*** Begin section ***
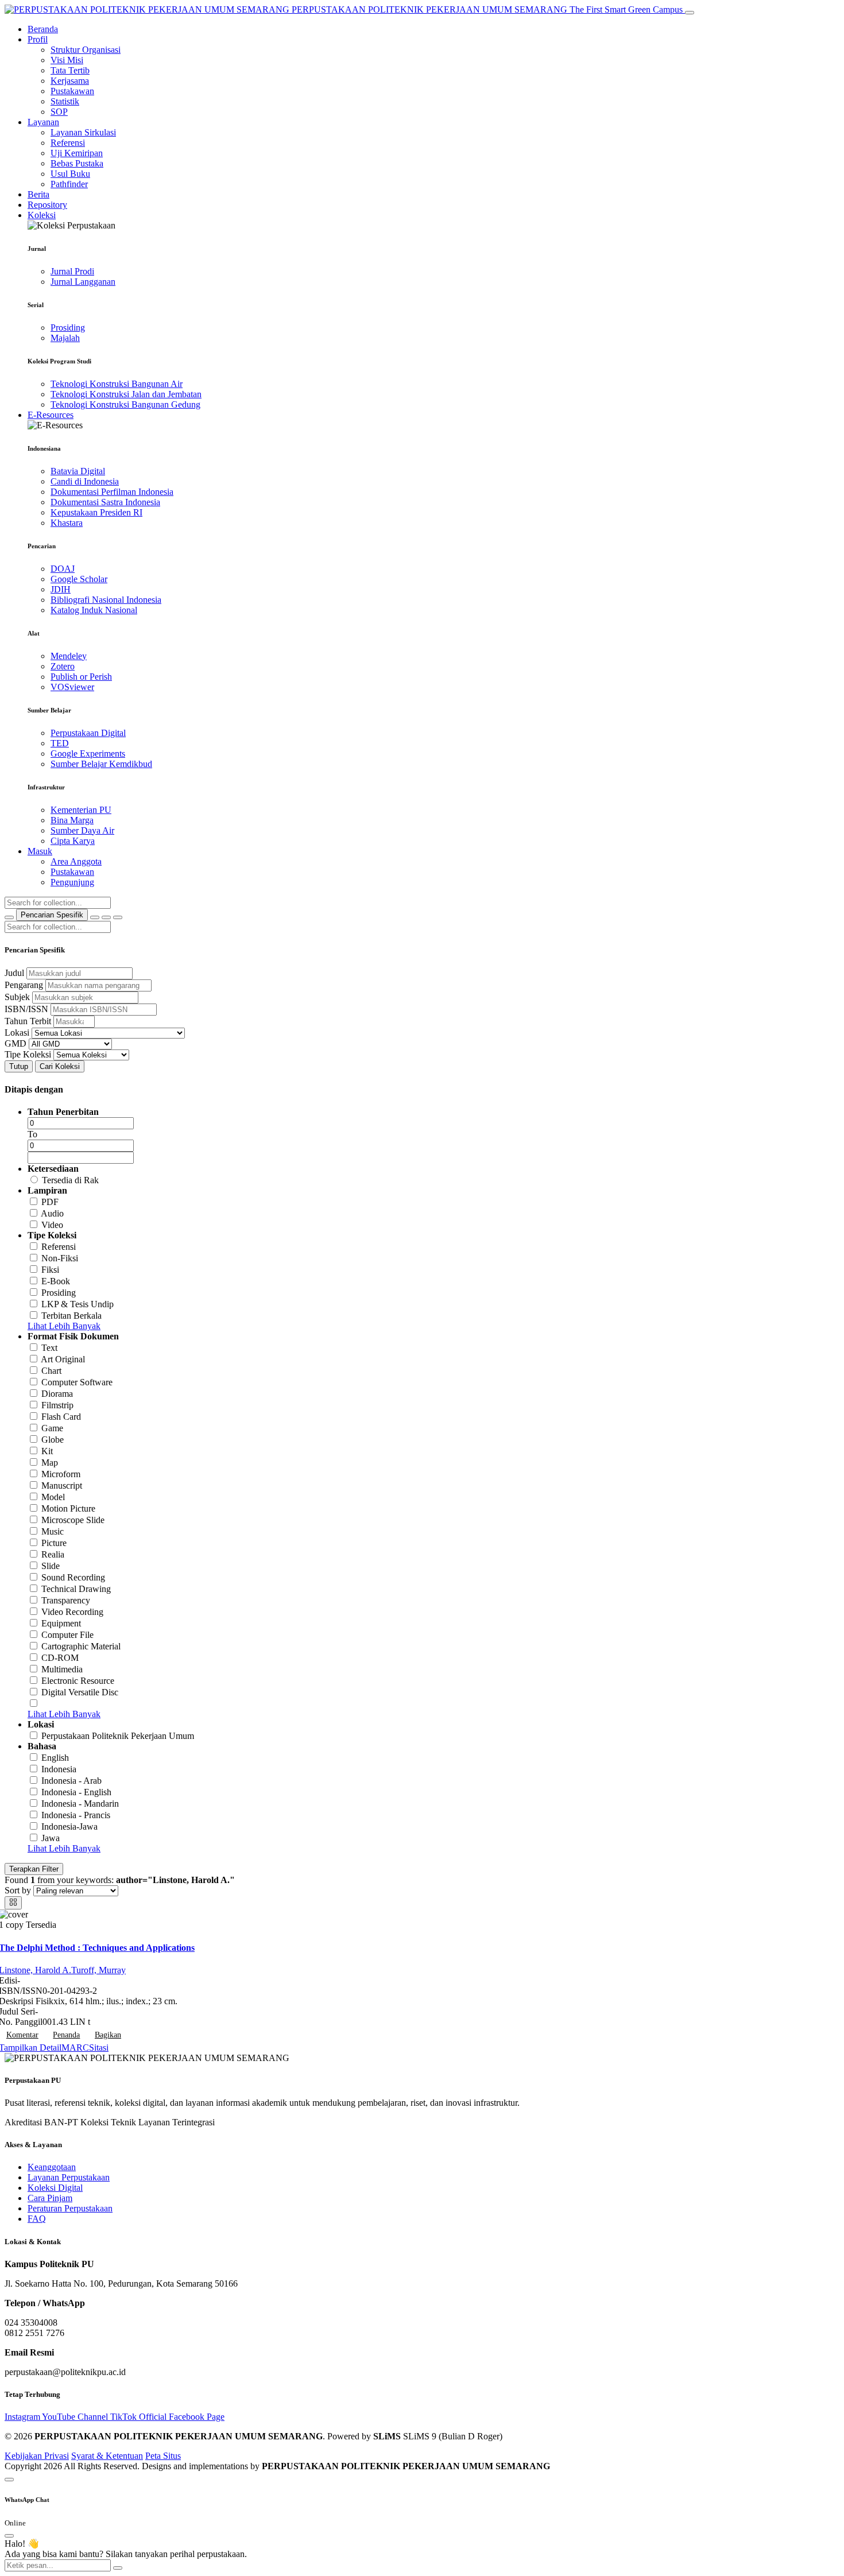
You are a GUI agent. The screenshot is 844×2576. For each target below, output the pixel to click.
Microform (60, 1474)
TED (60, 743)
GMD (15, 1043)
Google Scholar (79, 579)
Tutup (18, 1066)
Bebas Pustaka (77, 163)
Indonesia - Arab (71, 1780)
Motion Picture (68, 1508)
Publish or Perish (81, 676)
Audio (52, 1213)
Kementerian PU (81, 810)
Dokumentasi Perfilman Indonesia (112, 492)
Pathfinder (69, 184)
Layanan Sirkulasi (83, 132)
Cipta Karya (73, 841)
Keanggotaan (52, 2167)
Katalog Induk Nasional (94, 610)
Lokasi (17, 1032)
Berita (38, 194)
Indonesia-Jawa (69, 1826)
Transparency (65, 1600)
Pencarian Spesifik (52, 915)
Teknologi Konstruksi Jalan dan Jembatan (126, 394)
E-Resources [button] (50, 415)
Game (52, 1428)
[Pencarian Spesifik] (94, 917)
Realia (52, 1554)
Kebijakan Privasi (37, 2456)
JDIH (61, 589)
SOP (59, 112)
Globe (52, 1439)
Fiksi (50, 1270)
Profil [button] (38, 39)
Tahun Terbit (28, 1021)
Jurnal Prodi (72, 271)
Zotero (63, 666)
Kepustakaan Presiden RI (96, 512)
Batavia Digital (78, 471)
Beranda (43, 29)
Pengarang (24, 985)
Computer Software (77, 1382)
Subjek (17, 997)
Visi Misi (67, 60)
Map (49, 1462)
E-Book (55, 1281)
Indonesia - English (76, 1792)
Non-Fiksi (59, 1258)
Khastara (67, 523)
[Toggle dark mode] (9, 917)
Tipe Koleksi (28, 1054)
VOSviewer (72, 687)
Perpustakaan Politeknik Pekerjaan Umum (117, 1736)
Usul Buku (70, 174)
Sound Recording (73, 1577)
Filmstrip (57, 1405)
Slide (50, 1566)
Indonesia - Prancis (75, 1815)
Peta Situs (163, 2456)
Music (52, 1531)
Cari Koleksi (60, 1066)
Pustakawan (72, 91)
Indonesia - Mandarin (80, 1803)
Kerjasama (70, 81)
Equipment (61, 1623)
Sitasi (99, 2047)
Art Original (63, 1359)
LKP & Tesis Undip (77, 1304)
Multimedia (62, 1669)
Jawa (50, 1838)
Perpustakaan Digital (88, 733)
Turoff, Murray (98, 1970)
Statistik (65, 101)
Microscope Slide (72, 1520)
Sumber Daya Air (82, 830)
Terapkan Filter (34, 1869)
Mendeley (69, 656)
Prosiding (68, 327)
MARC (75, 2047)
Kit (47, 1451)
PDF (50, 1202)
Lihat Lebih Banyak (64, 1326)
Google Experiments (88, 753)
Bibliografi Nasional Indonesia (106, 600)
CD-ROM (60, 1658)
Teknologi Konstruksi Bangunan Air (117, 384)
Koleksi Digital (55, 2187)
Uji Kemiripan (77, 153)
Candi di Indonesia (85, 481)
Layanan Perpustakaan (69, 2177)
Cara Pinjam (50, 2198)
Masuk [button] (40, 851)
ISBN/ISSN (26, 1009)
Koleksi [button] (42, 215)
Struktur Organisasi (86, 50)
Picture (54, 1543)
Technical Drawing (76, 1589)
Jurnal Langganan (83, 281)
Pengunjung (72, 882)
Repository (47, 205)
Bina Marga (72, 820)
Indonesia (58, 1769)
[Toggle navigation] (689, 12)
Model (53, 1497)
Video (52, 1225)
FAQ (37, 2219)
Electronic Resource (77, 1681)
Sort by (18, 1890)
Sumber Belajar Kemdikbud (101, 764)
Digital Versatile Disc (79, 1692)
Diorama (57, 1394)
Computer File (67, 1635)
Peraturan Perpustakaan (70, 2208)
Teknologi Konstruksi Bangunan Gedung (125, 404)
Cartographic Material (81, 1646)
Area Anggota (76, 861)
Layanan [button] (43, 122)
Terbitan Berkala (71, 1315)
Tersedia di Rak (70, 1180)
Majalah (65, 338)
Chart (51, 1371)
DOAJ (63, 569)
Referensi (68, 143)
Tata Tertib (70, 70)
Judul (14, 973)
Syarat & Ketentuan (107, 2456)
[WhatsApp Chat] (9, 2479)
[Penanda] (106, 917)
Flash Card (61, 1416)
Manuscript (61, 1485)
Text (49, 1348)
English (55, 1757)
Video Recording (72, 1612)
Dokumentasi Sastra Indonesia (105, 502)
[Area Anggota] (117, 917)
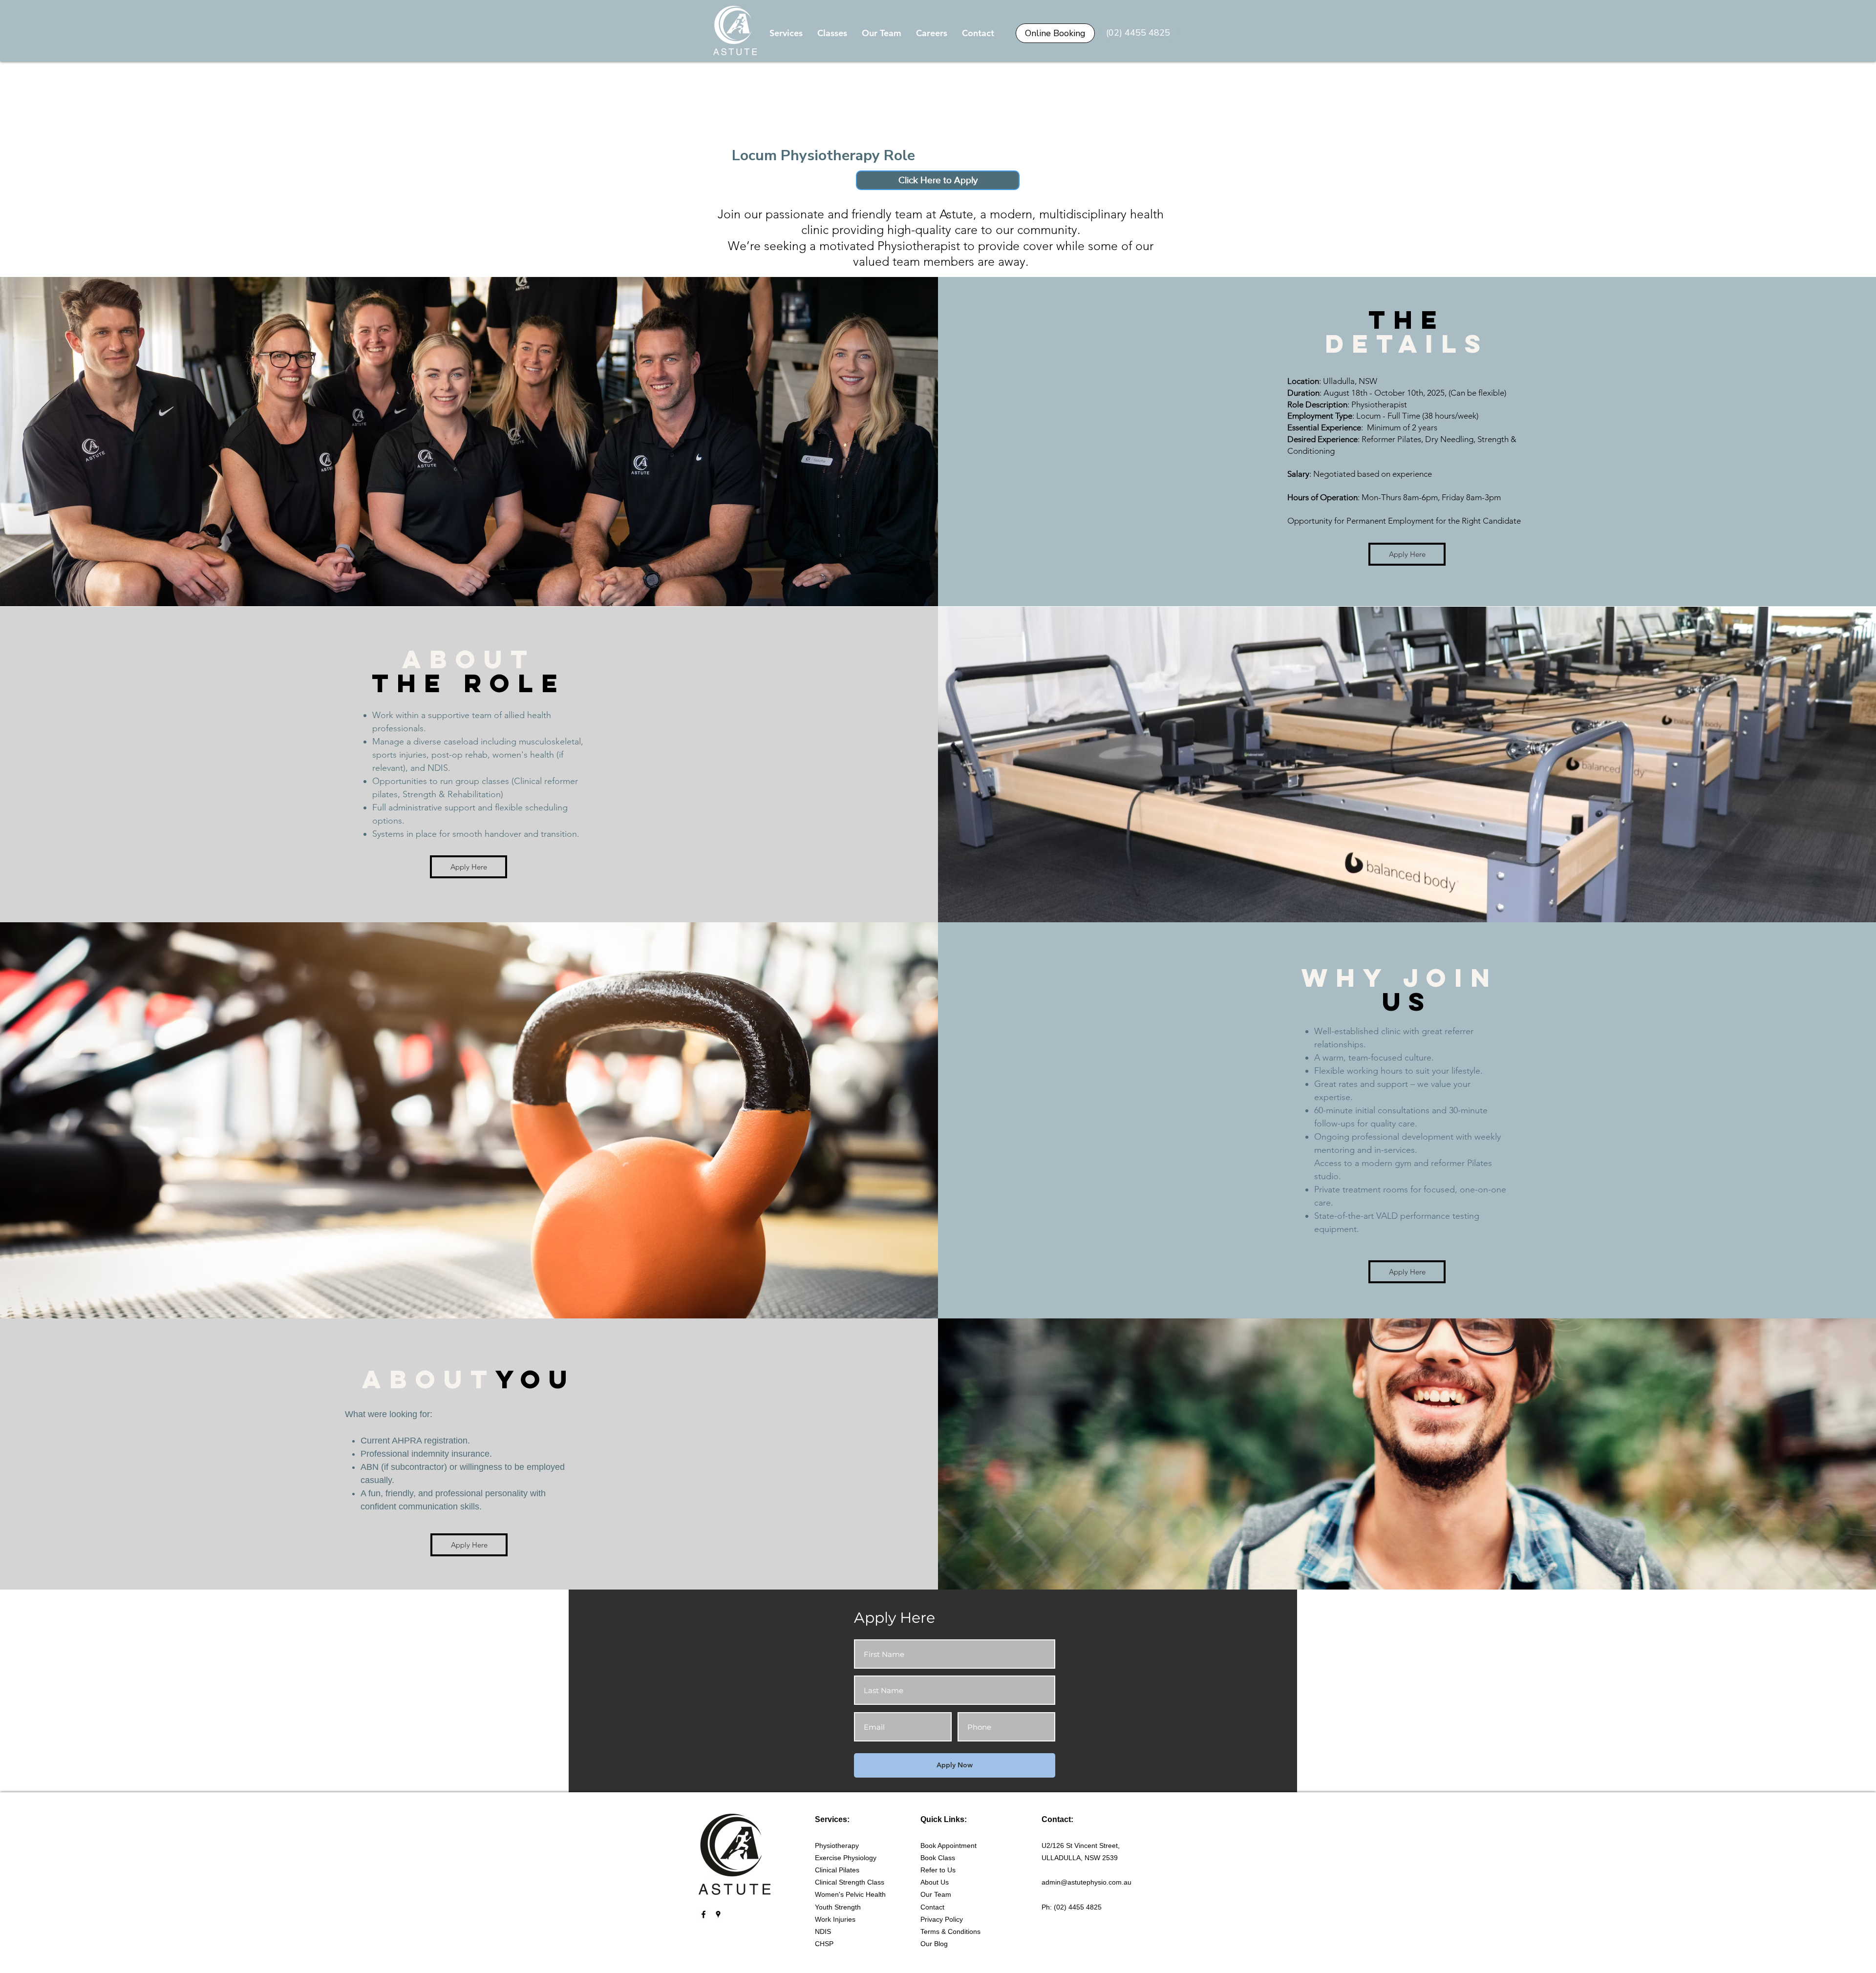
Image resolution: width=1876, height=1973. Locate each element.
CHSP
*** End section ***
## ABOUT THIS EXERCISE
What lines above hold the word "Koleksi"? List them all.

## TASK OUTPUT
Tipe Koleksi (28, 1054)
Cari Koleksi (60, 1066)
Koleksi Digital (55, 2187)
Koleksi [button] (42, 215)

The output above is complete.